PROBLEM TO WORK ON =
Copy each of the following items word for word, keeping every line break, number, and punctuation mark unchanged.
+++ STORED DATA
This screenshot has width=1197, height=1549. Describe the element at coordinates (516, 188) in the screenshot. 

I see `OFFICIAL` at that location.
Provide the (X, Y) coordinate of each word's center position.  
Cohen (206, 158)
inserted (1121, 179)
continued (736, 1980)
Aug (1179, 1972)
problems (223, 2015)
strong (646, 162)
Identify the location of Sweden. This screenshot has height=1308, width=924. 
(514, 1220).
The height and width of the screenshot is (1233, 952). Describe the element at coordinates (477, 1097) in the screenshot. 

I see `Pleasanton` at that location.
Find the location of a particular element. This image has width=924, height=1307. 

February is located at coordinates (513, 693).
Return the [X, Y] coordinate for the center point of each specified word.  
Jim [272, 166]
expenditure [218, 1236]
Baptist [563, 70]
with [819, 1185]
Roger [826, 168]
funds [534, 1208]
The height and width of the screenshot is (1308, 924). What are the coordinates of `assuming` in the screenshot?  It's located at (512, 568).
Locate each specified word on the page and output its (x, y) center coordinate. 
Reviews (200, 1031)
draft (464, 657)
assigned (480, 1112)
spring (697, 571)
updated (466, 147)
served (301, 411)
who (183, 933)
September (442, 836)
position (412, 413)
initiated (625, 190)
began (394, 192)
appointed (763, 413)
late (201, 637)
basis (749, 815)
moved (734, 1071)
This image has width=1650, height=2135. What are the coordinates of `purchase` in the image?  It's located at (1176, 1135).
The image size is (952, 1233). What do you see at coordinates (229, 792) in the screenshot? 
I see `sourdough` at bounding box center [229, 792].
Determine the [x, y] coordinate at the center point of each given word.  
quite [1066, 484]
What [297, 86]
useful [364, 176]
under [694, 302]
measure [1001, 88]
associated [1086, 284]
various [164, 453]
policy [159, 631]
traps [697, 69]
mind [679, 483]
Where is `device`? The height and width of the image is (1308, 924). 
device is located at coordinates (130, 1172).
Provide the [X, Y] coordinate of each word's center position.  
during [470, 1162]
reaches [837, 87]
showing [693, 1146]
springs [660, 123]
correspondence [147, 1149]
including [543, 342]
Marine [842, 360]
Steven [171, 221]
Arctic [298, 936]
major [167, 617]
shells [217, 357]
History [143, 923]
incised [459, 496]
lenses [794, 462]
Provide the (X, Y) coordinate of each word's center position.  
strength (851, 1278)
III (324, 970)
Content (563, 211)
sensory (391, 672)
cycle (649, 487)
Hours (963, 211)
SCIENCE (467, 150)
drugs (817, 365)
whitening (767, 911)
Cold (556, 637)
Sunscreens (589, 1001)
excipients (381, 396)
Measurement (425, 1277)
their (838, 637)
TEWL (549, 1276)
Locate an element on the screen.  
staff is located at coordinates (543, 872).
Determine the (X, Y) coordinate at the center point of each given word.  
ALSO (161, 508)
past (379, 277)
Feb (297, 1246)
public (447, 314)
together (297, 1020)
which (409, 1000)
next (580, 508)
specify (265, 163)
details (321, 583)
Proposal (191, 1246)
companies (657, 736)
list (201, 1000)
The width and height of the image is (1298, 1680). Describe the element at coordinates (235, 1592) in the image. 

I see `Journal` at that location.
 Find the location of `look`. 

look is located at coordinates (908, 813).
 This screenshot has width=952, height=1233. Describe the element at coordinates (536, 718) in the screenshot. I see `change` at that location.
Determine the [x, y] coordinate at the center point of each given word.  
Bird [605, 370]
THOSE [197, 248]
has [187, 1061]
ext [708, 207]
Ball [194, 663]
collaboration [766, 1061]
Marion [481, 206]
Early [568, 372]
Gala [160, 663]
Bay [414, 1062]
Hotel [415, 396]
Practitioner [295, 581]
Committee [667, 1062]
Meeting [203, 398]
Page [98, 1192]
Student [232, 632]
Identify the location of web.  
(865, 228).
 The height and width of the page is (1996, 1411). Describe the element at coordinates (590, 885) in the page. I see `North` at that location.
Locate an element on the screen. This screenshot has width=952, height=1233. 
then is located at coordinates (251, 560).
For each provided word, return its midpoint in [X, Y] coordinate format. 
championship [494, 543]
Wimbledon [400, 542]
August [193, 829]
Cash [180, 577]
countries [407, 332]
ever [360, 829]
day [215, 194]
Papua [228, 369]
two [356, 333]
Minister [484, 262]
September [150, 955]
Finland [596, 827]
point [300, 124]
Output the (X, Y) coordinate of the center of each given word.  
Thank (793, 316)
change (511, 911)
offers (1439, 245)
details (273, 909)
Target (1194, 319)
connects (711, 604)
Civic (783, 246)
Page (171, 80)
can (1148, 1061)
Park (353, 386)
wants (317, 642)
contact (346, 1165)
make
++++++
THE SOLUTION =
This screenshot has width=1197, height=1549. Describe the element at coordinates (516, 188) in the screenshot. 

I see `OFFICIAL` at that location.
Provide the (X, Y) coordinate of each word's center position.  
Cohen (206, 158)
inserted (1121, 179)
continued (736, 1980)
Aug (1179, 1972)
problems (223, 2015)
strong (646, 162)
Identify the location of Sweden. This screenshot has height=1308, width=924. 
(514, 1220).
The height and width of the screenshot is (1233, 952). Describe the element at coordinates (477, 1097) in the screenshot. 

I see `Pleasanton` at that location.
Find the location of a particular element. This image has width=924, height=1307. 

February is located at coordinates (513, 693).
Return the [X, Y] coordinate for the center point of each specified word.  
Jim [272, 166]
expenditure [218, 1236]
Baptist [563, 70]
with [819, 1185]
Roger [826, 168]
funds [534, 1208]
The height and width of the screenshot is (1308, 924). What are the coordinates of `assuming` in the screenshot?  It's located at (512, 568).
Locate each specified word on the page and output its (x, y) center coordinate. 
Reviews (200, 1031)
draft (464, 657)
assigned (480, 1112)
spring (697, 571)
updated (466, 147)
served (301, 411)
who (183, 933)
September (442, 836)
position (412, 413)
initiated (625, 190)
began (394, 192)
appointed (763, 413)
late (201, 637)
basis (749, 815)
moved (734, 1071)
This image has width=1650, height=2135. What are the coordinates of `purchase` in the image?  It's located at (1176, 1135).
The image size is (952, 1233). What do you see at coordinates (229, 792) in the screenshot? 
I see `sourdough` at bounding box center [229, 792].
Determine the [x, y] coordinate at the center point of each given word.  
quite [1066, 484]
What [297, 86]
useful [364, 176]
under [694, 302]
measure [1001, 88]
associated [1086, 284]
various [164, 453]
policy [159, 631]
traps [697, 69]
mind [679, 483]
Where is `device`? The height and width of the image is (1308, 924). 
device is located at coordinates (130, 1172).
Provide the [X, Y] coordinate of each word's center position.  
during [470, 1162]
reaches [837, 87]
showing [693, 1146]
springs [660, 123]
correspondence [147, 1149]
including [543, 342]
Marine [842, 360]
Steven [171, 221]
Arctic [298, 936]
major [167, 617]
shells [217, 357]
History [143, 923]
incised [459, 496]
lenses [794, 462]
Provide the (X, Y) coordinate of each word's center position.  
strength (851, 1278)
III (324, 970)
Content (563, 211)
sensory (391, 672)
cycle (649, 487)
Hours (963, 211)
SCIENCE (467, 150)
drugs (817, 365)
whitening (767, 911)
Cold (556, 637)
Sunscreens (589, 1001)
excipients (381, 396)
Measurement (425, 1277)
their (838, 637)
TEWL (549, 1276)
Locate an element on the screen.  
staff is located at coordinates (543, 872).
Determine the (X, Y) coordinate at the center point of each given word.  
ALSO (161, 508)
past (379, 277)
Feb (297, 1246)
public (447, 314)
together (297, 1020)
which (409, 1000)
next (580, 508)
specify (265, 163)
details (321, 583)
Proposal (191, 1246)
companies (657, 736)
list (201, 1000)
The width and height of the image is (1298, 1680). Describe the element at coordinates (235, 1592) in the image. 

I see `Journal` at that location.
 Find the location of `look`. 

look is located at coordinates (908, 813).
 This screenshot has width=952, height=1233. Describe the element at coordinates (536, 718) in the screenshot. I see `change` at that location.
Determine the [x, y] coordinate at the center point of each given word.  
Bird [605, 370]
THOSE [197, 248]
has [187, 1061]
ext [708, 207]
Ball [194, 663]
collaboration [766, 1061]
Marion [481, 206]
Early [568, 372]
Gala [160, 663]
Bay [414, 1062]
Hotel [415, 396]
Practitioner [295, 581]
Committee [667, 1062]
Meeting [203, 398]
Page [98, 1192]
Student [232, 632]
Identify the location of web.  
(865, 228).
 The height and width of the page is (1996, 1411). Describe the element at coordinates (590, 885) in the page. I see `North` at that location.
Locate an element on the screen. This screenshot has width=952, height=1233. 
then is located at coordinates (251, 560).
For each provided word, return its midpoint in [X, Y] coordinate format. 
championship [494, 543]
Wimbledon [400, 542]
August [193, 829]
Cash [180, 577]
countries [407, 332]
ever [360, 829]
day [215, 194]
Papua [228, 369]
two [356, 333]
Minister [484, 262]
September [150, 955]
Finland [596, 827]
point [300, 124]
Output the (X, Y) coordinate of the center of each given word.  
Thank (793, 316)
change (511, 911)
offers (1439, 245)
details (273, 909)
Target (1194, 319)
connects (711, 604)
Civic (783, 246)
Page (171, 80)
can (1148, 1061)
Park (353, 386)
wants (317, 642)
contact (346, 1165)
make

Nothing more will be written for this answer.